El embajador de Perú en Bolivia, Fernando Rojas Samanez, ofreció una recepción en la residencia de ese país para celebrar el 186 aniversario de la Independencia Nacional del Perú.
El diplomático, acompañado de una comitiva, recibió a los invitados a quienes se les colocó una escarapela roja y blanca en el pecho, anticipando la fiesta patria.
Copas de pisco y bandejas de ceviche circularon entre los asistentes, quienes se entregaron a la charla. De un momento a otro, todos guardaron silencio al escuchar las notas de los himnos nacionales, ese silencio se convirtió en canto cuando todos se unieron a los coros y solemnemente entonaron las letras.

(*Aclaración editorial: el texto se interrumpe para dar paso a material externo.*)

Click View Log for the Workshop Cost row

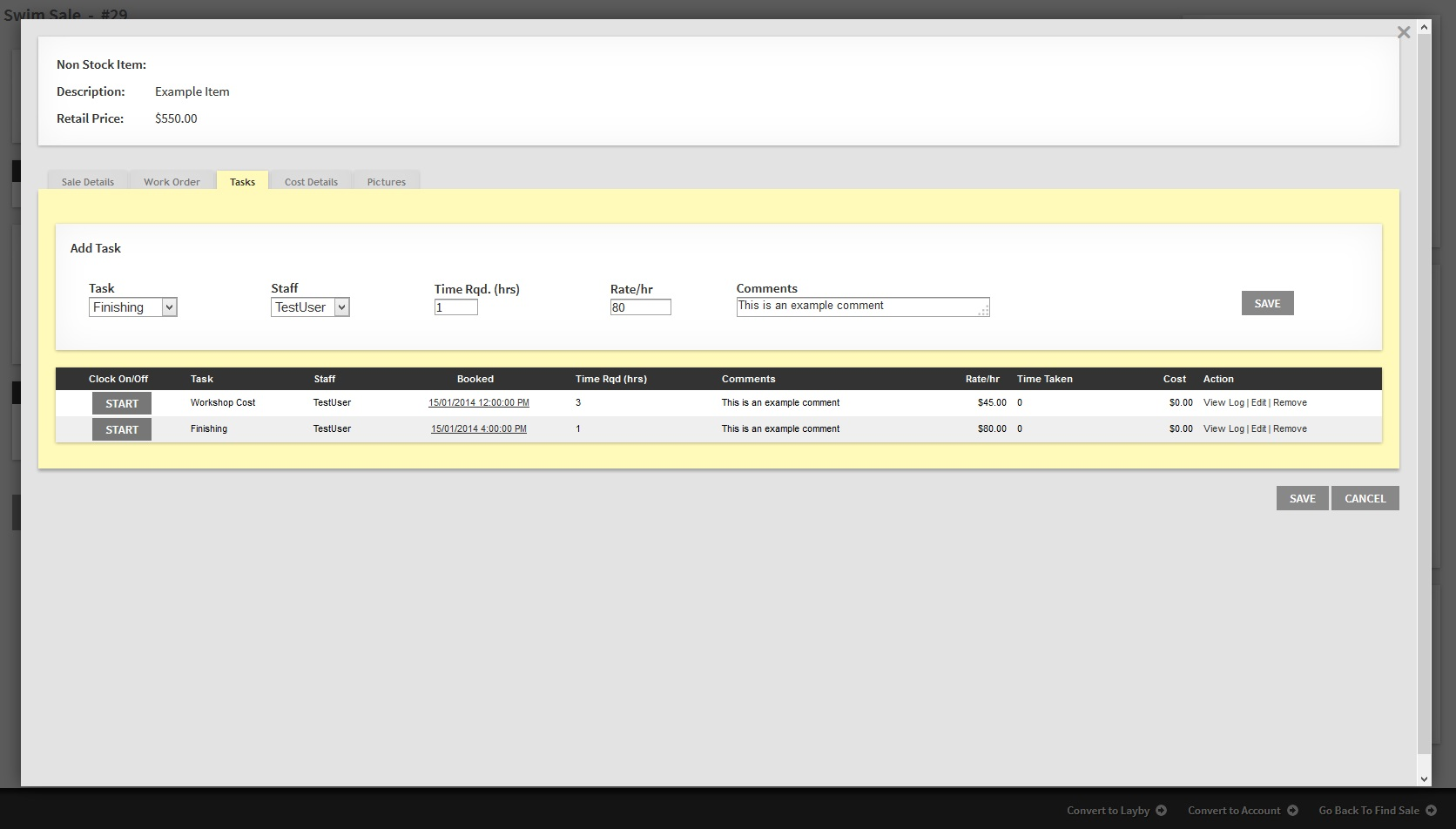coord(1223,402)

Como parte del protocolo, el anfitrión dio un discurso de ocasión. La fiesta no estaría completa sin la presentación de un grupo de danza que con su ritmo y gracia puso en escena la coreografía de La Marinera, una danza típica.
Tras los aplausos, los meseros invitaron a pasar a los diferentes servicios de donde se ostentaban las delicias de la cocina peruana. Causa, papa a la huancaina, diferentes pescados y otras preparaciones coquetearon a los paladares.
A la salida, hombres y
mujeres ataviados con ropas típicas despidieron a los asistentes y les entregaron un sabroso chocolate envuelto en papeles rojo y blanco, haciendo referencia a la bandera peruana y a la celebración.